- TASK OBJECTIVE:
List all lines of the data containing the word "agent".

AVAILABLE DATA Start Marker

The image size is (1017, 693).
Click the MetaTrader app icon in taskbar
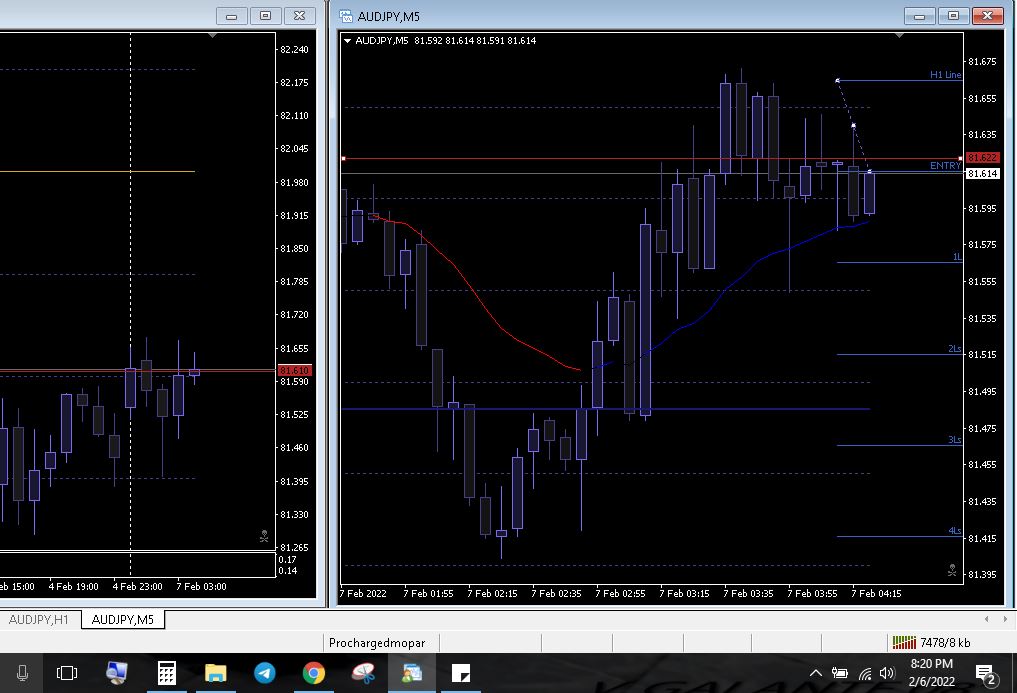(411, 673)
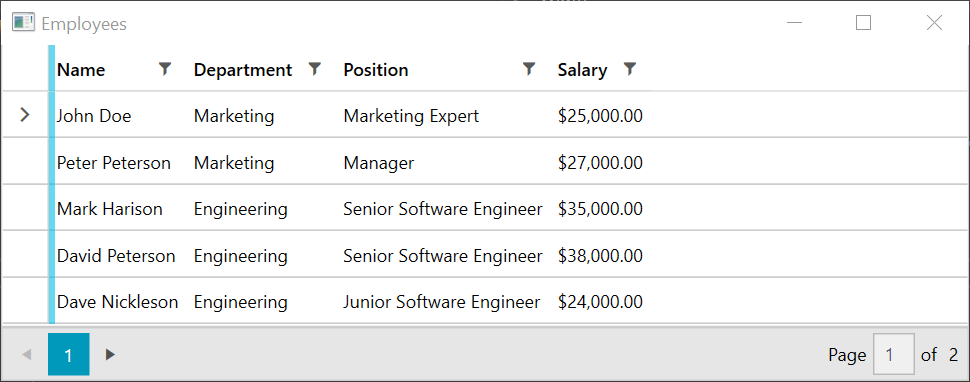Image resolution: width=970 pixels, height=382 pixels.
Task: Click John Doe's Marketing Expert position cell
Action: [x=411, y=116]
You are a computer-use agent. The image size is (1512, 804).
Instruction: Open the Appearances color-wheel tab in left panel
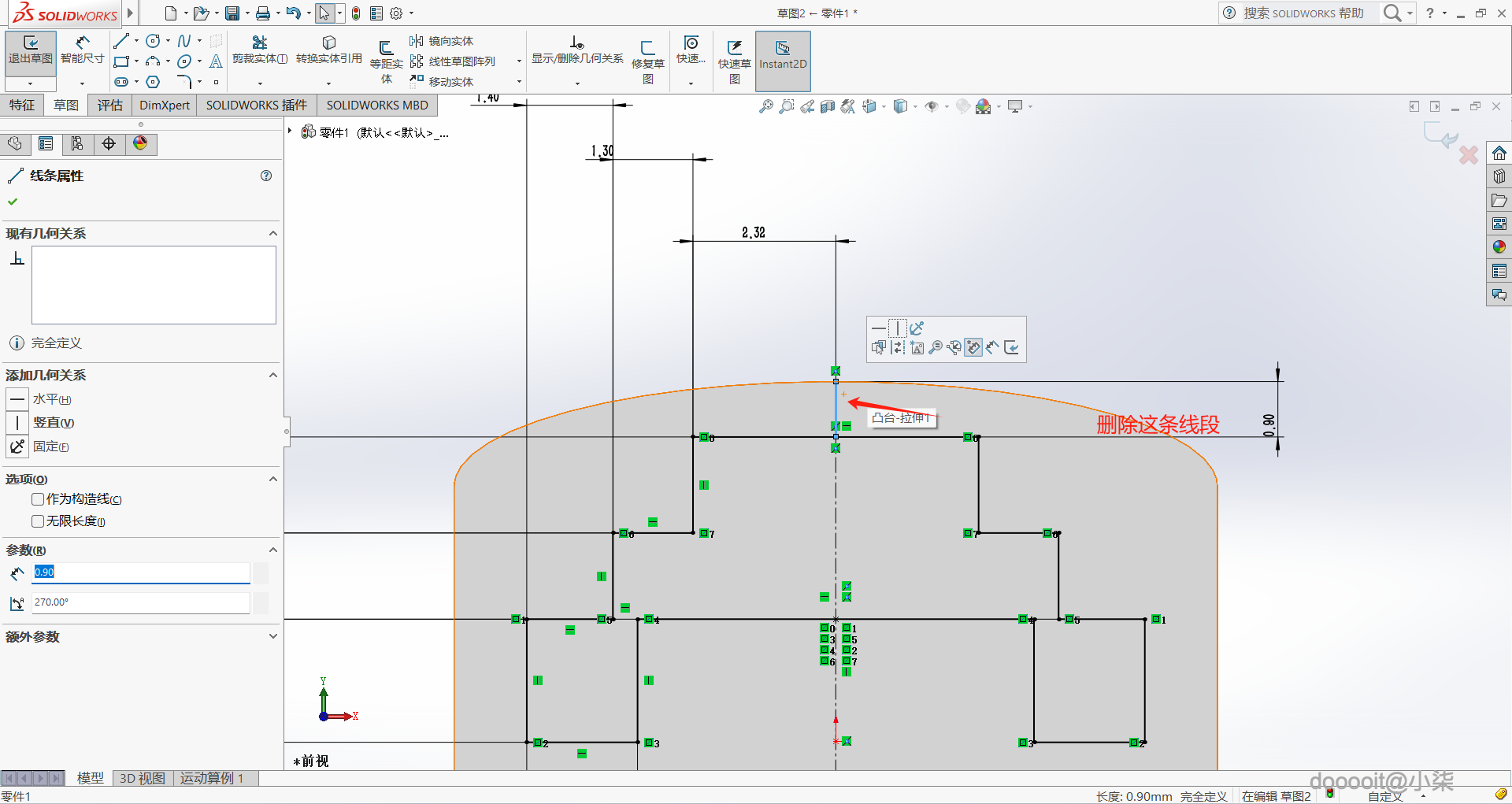(x=140, y=143)
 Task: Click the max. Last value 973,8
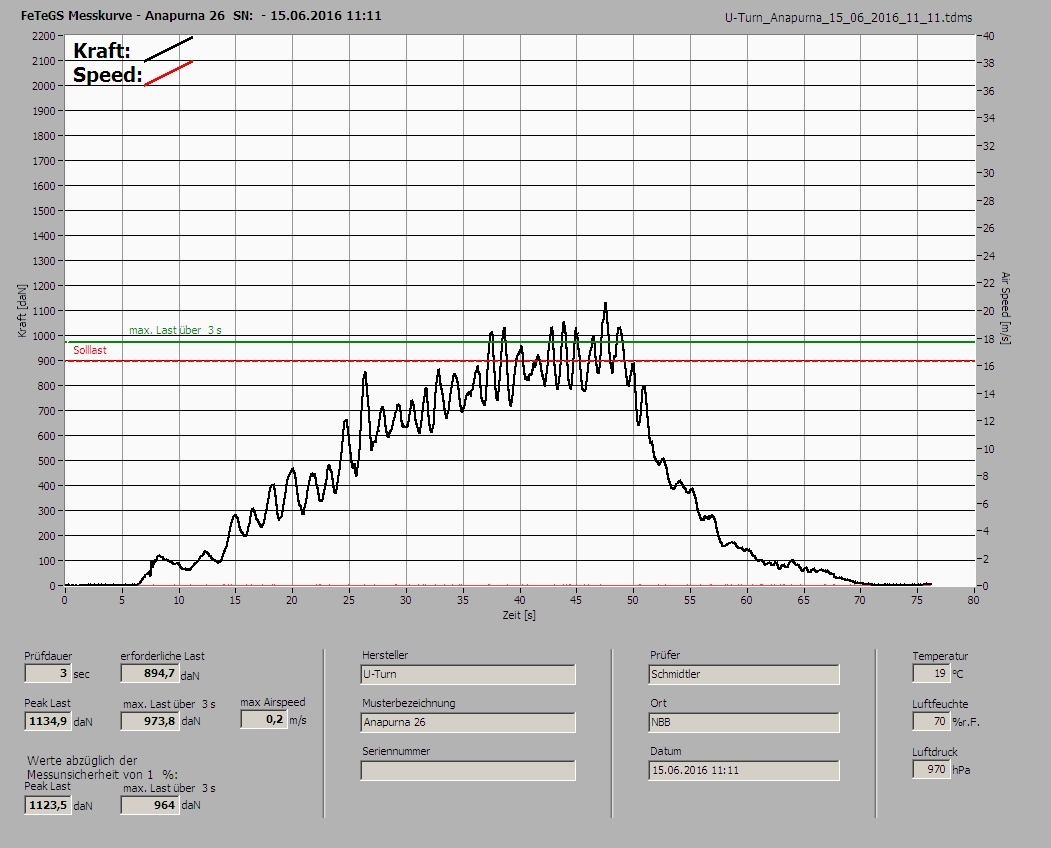pyautogui.click(x=149, y=721)
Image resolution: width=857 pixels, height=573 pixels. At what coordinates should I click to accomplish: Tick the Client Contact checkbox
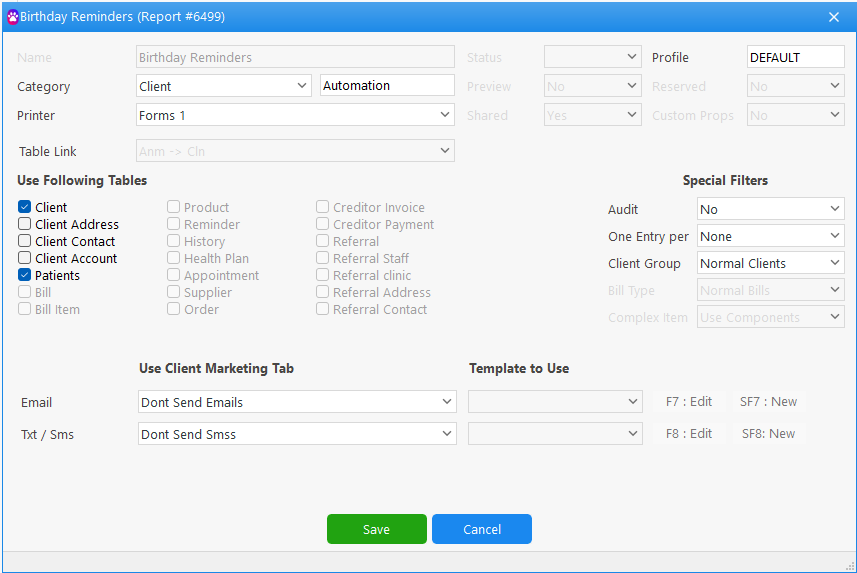25,241
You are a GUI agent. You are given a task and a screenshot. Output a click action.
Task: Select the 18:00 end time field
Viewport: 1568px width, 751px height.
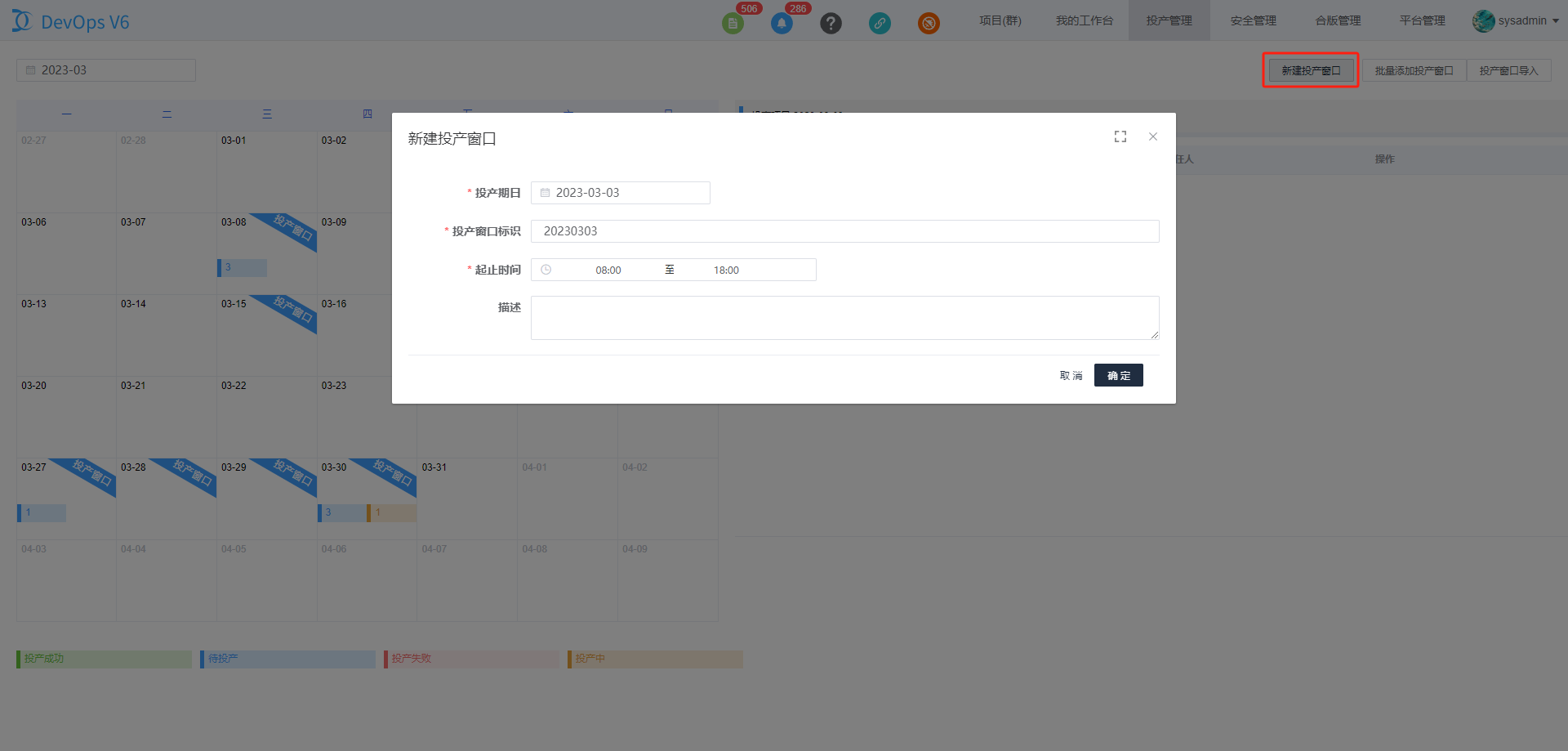(x=726, y=270)
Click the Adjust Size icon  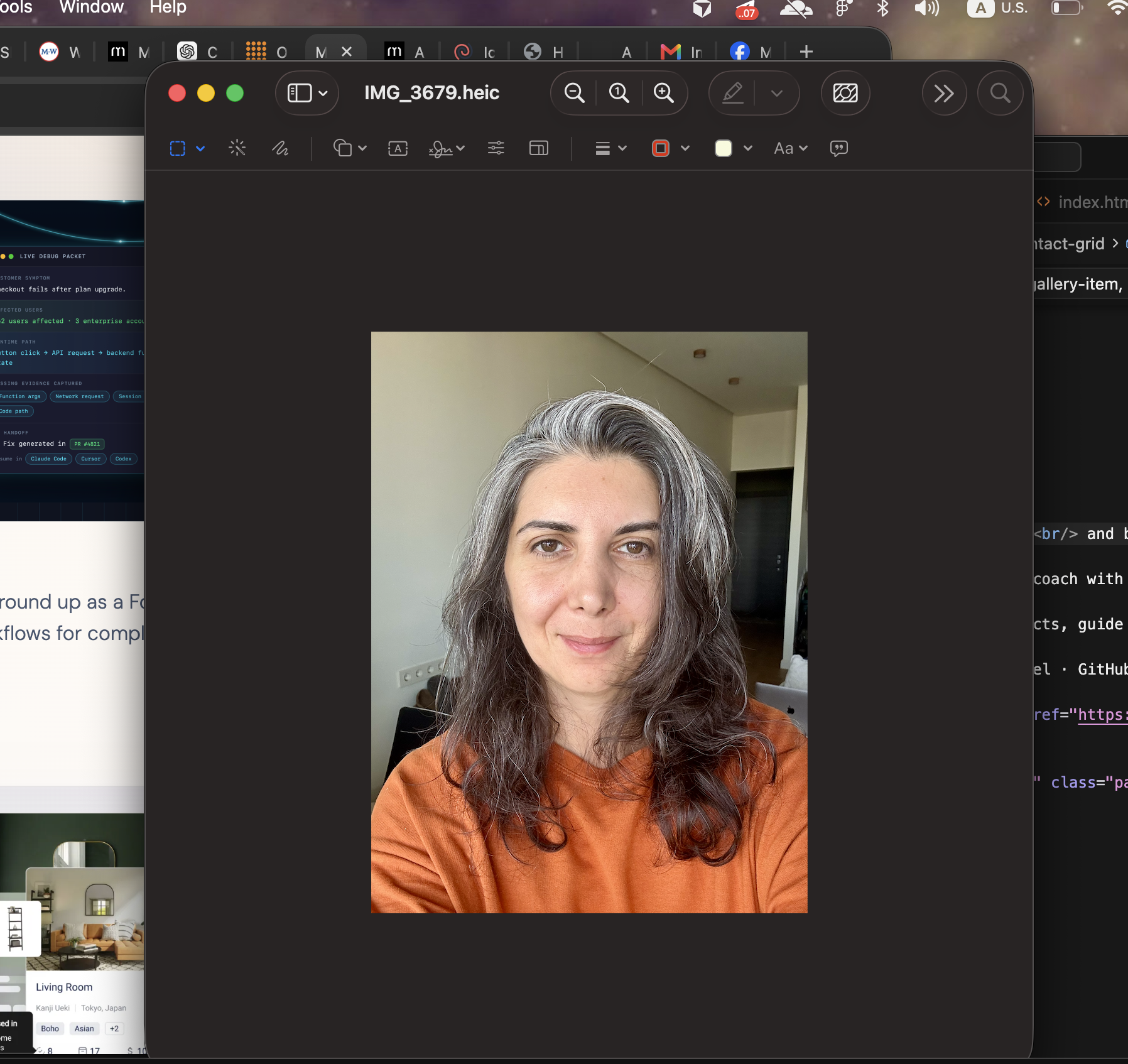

AVAILABLE DATA End Marker

- TASK RESPONSE:
You are a computer-use agent. The image size is (1512, 804).
You are a GUI agent. You are given a task and a screenshot. Output a click action.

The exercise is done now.